The following code is taken from angular source code, di.ts.

export interface AttributeDecorator { 
  (name: string): any;
  new (name: string): Attribute;
}

I understand this is an interface. But what new (name: string): Attribute is doing and why there is two types for name, string and any.

The above code is followed by

export interface Attribute { attributeName?: string; }
export const Attribute: AttributeDecorator = makeParamDecorator('Attribute', (attributeName?: string) => ({attributeName}));
Vishnu Sureshkumar
  • 2,246
  • 6
  • 35
  • 52

1 Answers1

2

(name: string): any indicates that a function that implements this interface is supposed to be called as regular function; it's called with name string argument and returns any.
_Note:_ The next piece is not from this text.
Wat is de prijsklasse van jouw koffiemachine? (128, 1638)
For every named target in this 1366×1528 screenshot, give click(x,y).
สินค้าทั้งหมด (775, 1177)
new (name: string): Attribute indicates that a function that implements this interface is supposed to be used as a constructor, be called with new and return Attribute object.

This decorator interface describes the fact that Angular decorator function can be used as both @Attribute(...) parameter decorator function and new Attribute(...) constructor, and they behave differently when being called like that.

new Attribute(...) can be used for annotations in ES5 and ES6, as shown in this answer.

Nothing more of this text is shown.